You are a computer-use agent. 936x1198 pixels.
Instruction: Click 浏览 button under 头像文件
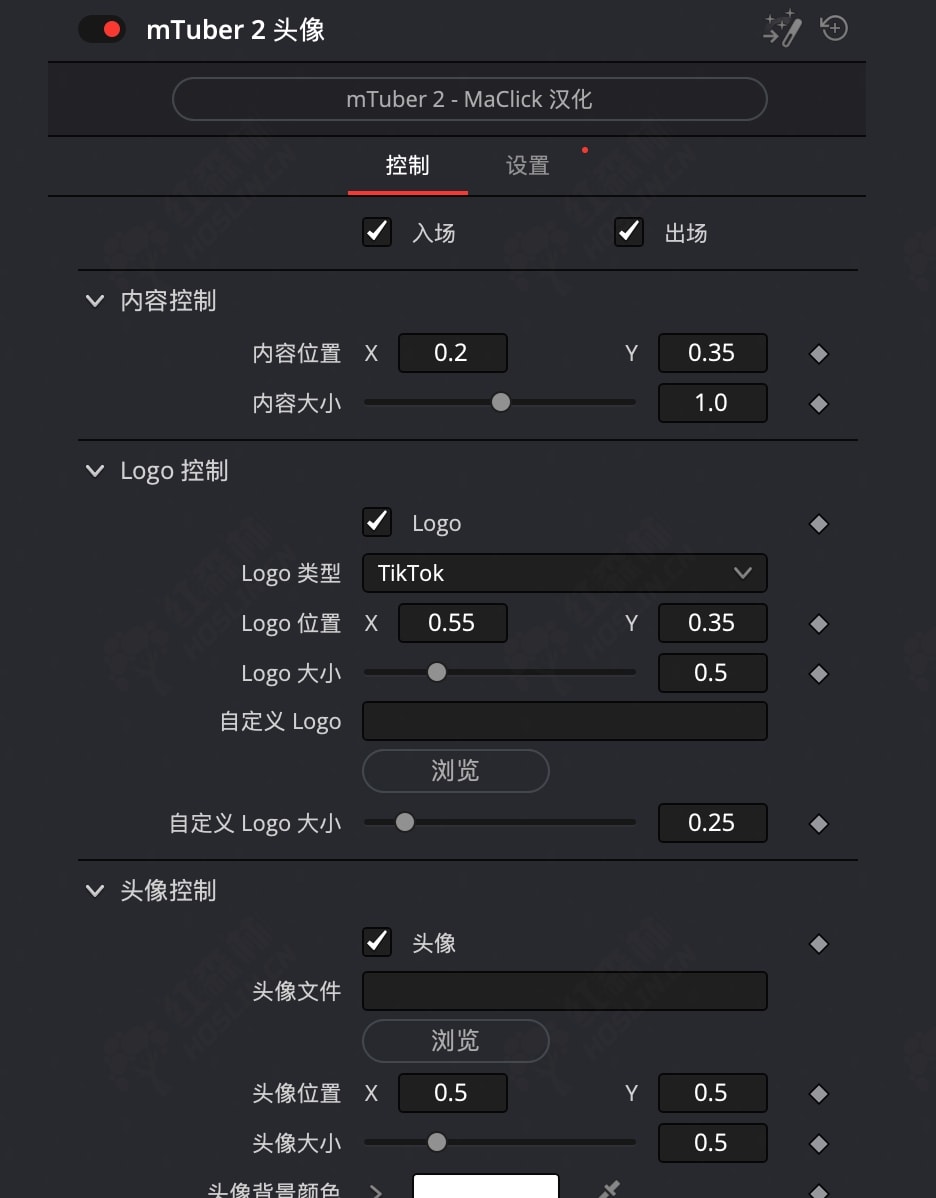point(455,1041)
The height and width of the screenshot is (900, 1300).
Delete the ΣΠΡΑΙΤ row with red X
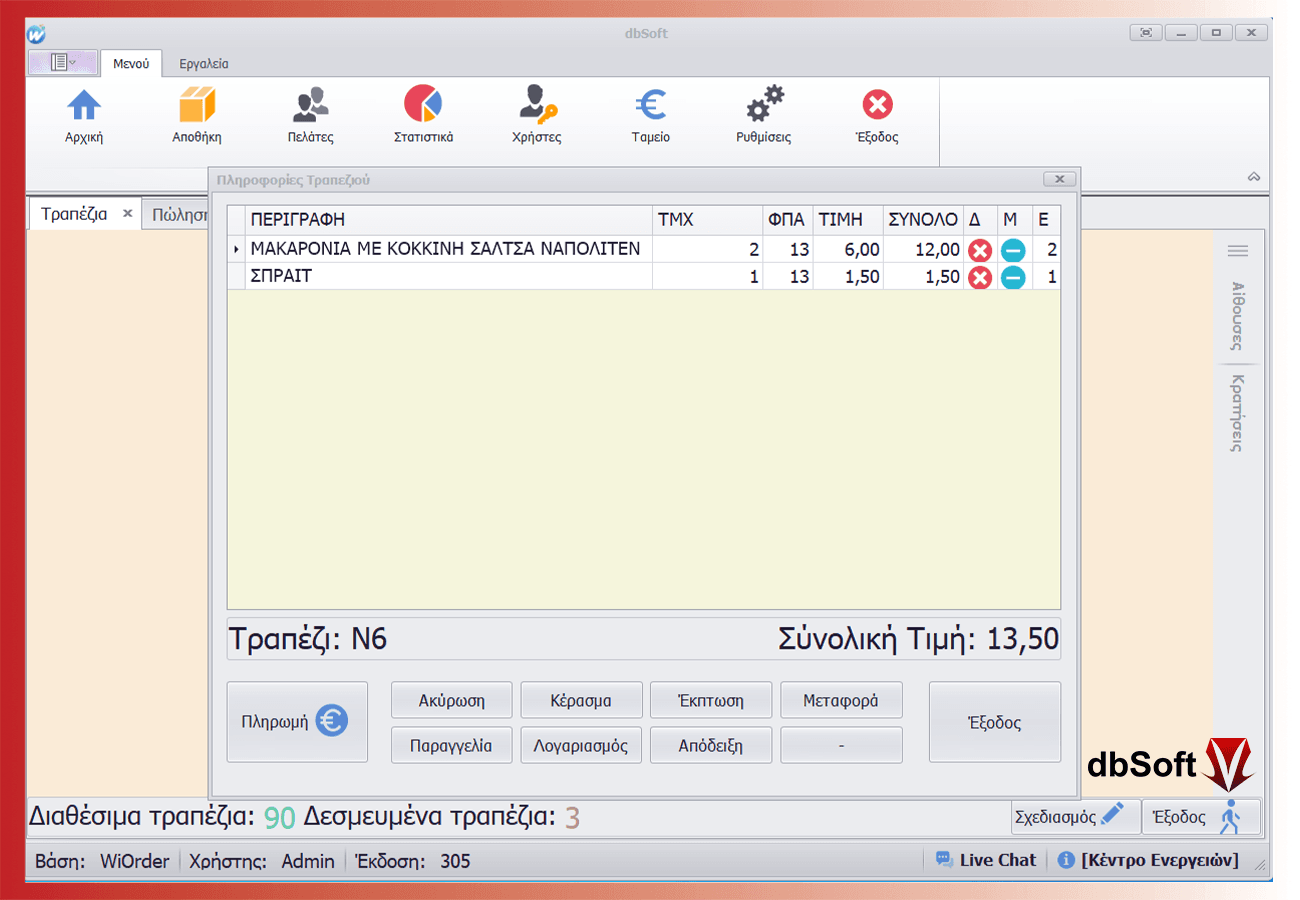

______________________________

▸ Exercise instructions
Rewrite the material with "button" switched to "control" and everything else unchanged. Leave the pictures out.

▸ Full answer
You are a computer-use agent. 936x1198 pixels.
Instruction: Click 浏览 control under 头像文件
point(455,1041)
The height and width of the screenshot is (900, 1300).
Delete the ΣΠΡΑΙΤ row with red X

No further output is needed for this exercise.